AVAILABLE RECORDS –
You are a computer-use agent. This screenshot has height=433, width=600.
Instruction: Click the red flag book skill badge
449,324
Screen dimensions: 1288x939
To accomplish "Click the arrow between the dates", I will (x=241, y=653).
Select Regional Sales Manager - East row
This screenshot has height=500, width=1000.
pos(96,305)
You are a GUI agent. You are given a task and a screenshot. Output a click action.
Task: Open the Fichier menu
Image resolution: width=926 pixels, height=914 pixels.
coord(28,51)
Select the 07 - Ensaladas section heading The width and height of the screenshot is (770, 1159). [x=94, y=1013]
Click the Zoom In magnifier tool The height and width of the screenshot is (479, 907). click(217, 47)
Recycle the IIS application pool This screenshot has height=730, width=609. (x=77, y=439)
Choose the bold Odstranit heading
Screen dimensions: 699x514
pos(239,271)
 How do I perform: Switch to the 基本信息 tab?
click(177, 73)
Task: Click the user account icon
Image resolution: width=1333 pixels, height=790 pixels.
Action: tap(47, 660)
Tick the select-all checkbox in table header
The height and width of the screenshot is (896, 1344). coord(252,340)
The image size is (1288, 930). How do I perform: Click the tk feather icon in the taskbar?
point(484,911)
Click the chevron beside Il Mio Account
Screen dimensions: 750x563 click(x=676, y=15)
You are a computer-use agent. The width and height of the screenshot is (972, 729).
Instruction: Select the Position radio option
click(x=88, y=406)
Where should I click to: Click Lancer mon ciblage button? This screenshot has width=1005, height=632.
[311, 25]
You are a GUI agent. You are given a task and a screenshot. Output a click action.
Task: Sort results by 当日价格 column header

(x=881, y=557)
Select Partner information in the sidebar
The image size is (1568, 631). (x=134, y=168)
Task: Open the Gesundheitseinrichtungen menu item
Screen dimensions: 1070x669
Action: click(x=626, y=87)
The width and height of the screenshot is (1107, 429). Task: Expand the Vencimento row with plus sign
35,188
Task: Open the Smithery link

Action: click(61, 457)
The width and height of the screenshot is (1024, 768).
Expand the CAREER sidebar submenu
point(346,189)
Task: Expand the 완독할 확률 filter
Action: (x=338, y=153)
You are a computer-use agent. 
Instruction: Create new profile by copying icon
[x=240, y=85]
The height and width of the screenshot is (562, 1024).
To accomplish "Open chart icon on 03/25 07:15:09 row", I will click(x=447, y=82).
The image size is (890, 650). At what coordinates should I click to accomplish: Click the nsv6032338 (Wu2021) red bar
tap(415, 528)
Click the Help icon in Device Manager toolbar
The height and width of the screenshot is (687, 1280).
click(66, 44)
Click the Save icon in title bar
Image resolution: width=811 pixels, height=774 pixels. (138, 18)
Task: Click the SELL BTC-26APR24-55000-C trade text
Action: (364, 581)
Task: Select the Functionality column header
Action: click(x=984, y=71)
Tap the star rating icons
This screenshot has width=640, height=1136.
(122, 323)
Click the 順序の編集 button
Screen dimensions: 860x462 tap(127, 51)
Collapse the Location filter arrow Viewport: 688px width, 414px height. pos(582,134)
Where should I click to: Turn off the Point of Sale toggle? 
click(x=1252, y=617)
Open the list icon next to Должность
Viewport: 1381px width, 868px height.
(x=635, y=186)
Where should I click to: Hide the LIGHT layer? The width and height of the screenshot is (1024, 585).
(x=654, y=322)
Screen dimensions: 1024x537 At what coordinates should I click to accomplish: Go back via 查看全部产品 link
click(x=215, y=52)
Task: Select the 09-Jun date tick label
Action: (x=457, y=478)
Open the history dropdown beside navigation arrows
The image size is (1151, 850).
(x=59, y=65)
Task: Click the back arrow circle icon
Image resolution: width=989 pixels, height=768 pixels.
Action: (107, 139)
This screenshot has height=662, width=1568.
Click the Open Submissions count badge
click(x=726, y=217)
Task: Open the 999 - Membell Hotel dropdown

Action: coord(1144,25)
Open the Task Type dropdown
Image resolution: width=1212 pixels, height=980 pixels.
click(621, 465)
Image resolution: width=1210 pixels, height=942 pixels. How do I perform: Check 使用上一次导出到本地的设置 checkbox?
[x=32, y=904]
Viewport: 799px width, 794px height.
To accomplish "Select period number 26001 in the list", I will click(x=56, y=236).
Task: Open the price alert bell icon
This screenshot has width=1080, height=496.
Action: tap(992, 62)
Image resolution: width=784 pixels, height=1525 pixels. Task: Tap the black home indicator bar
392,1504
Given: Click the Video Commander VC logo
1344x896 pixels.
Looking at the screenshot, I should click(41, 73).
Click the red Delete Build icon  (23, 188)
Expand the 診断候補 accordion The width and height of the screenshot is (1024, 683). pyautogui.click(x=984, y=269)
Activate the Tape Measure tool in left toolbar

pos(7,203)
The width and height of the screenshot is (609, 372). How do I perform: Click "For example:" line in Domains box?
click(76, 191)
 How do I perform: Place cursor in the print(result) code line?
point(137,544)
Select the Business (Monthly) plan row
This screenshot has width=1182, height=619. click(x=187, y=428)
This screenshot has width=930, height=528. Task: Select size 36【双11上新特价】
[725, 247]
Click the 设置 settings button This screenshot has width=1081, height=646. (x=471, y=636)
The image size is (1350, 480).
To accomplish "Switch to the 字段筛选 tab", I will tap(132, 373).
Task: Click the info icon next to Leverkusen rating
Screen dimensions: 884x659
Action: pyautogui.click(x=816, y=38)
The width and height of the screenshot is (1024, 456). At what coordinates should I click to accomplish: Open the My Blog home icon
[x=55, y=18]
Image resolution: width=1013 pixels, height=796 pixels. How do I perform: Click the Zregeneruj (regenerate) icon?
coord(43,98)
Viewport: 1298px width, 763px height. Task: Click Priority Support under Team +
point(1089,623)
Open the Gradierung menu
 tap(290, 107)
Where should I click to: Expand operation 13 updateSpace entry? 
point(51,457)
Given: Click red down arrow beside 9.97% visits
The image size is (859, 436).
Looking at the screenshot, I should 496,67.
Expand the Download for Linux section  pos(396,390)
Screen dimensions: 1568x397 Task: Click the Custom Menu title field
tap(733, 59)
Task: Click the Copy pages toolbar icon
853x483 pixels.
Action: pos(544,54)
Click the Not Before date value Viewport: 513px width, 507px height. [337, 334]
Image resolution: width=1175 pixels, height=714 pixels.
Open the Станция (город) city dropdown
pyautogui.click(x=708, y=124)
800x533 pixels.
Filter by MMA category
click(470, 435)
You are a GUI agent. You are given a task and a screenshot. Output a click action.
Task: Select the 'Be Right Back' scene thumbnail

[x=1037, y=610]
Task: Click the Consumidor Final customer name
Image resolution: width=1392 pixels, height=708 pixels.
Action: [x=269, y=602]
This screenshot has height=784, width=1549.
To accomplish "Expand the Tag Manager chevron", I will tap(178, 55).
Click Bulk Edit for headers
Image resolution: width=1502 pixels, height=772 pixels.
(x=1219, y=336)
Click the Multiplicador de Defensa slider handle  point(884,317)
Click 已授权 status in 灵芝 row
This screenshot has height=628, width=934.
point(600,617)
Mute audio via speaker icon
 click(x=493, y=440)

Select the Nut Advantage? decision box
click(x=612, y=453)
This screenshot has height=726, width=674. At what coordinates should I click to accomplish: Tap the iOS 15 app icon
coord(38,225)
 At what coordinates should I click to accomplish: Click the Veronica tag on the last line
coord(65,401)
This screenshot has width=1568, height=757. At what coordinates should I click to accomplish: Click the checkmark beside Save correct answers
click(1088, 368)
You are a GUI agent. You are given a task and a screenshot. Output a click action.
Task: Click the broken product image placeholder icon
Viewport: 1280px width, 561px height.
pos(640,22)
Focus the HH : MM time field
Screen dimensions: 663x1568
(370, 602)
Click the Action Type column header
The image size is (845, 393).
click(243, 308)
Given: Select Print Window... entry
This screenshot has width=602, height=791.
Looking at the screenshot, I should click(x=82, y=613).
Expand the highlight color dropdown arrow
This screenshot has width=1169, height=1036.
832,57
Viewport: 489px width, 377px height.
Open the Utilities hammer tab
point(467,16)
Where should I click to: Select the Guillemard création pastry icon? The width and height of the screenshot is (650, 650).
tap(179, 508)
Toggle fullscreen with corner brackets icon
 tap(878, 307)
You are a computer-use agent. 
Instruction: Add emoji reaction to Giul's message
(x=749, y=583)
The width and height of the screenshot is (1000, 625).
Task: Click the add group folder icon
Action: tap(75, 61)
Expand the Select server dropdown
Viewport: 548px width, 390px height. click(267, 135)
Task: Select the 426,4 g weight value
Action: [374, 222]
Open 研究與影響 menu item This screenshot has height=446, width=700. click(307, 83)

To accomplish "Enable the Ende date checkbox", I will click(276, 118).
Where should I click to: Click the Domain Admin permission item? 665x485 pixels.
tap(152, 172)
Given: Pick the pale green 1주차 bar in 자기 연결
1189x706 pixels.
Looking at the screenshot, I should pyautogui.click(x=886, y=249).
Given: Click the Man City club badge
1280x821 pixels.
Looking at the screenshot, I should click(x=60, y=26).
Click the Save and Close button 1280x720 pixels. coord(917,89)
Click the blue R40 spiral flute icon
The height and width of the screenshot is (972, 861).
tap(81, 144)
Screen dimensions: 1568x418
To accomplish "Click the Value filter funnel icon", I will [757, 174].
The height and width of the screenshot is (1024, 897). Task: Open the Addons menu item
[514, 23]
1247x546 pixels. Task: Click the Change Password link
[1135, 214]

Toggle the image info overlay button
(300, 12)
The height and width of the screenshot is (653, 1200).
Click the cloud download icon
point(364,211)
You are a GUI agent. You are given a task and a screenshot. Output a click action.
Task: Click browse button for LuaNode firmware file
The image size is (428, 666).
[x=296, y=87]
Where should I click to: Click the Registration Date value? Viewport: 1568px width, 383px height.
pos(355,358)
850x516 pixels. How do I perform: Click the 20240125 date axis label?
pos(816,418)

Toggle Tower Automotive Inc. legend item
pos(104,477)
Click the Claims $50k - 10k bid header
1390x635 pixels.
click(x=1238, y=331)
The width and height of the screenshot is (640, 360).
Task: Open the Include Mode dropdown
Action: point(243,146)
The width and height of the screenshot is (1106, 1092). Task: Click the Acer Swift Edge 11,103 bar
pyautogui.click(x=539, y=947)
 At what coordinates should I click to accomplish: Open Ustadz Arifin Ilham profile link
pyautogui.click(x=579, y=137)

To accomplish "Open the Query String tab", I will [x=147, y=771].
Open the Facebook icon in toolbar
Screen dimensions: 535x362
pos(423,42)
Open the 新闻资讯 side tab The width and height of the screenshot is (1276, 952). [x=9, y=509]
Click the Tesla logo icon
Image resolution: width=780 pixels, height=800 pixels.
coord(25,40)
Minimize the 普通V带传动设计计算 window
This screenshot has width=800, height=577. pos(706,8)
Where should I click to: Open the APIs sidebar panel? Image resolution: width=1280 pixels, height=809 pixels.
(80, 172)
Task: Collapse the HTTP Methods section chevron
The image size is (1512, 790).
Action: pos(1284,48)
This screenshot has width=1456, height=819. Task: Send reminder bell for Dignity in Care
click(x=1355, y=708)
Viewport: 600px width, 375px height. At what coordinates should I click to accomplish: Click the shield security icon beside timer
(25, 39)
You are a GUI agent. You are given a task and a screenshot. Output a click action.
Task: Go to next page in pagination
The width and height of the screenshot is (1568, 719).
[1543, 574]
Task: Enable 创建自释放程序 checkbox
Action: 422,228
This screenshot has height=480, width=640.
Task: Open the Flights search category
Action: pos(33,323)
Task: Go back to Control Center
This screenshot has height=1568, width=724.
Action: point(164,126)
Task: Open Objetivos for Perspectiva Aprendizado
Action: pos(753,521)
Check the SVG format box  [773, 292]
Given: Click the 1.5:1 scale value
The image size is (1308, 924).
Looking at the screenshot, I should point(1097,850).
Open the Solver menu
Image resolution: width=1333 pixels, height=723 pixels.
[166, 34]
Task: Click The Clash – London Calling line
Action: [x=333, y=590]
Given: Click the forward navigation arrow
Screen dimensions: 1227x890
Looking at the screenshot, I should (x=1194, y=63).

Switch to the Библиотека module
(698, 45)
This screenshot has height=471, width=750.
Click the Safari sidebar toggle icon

TASK OBJECTIVE – Exact reproduction is required: output the lines from the start of the entries above through the line with "Task: Open the Fichier menu".

TASK RESULT –
You are a computer-use agent. This screenshot has height=433, width=600.
Instruction: Click the red flag book skill badge
449,324
Screen dimensions: 1288x939
To accomplish "Click the arrow between the dates", I will (x=241, y=653).
Select Regional Sales Manager - East row
This screenshot has height=500, width=1000.
pos(96,305)
You are a GUI agent. You are given a task and a screenshot. Output a click action.
Task: Open the Fichier menu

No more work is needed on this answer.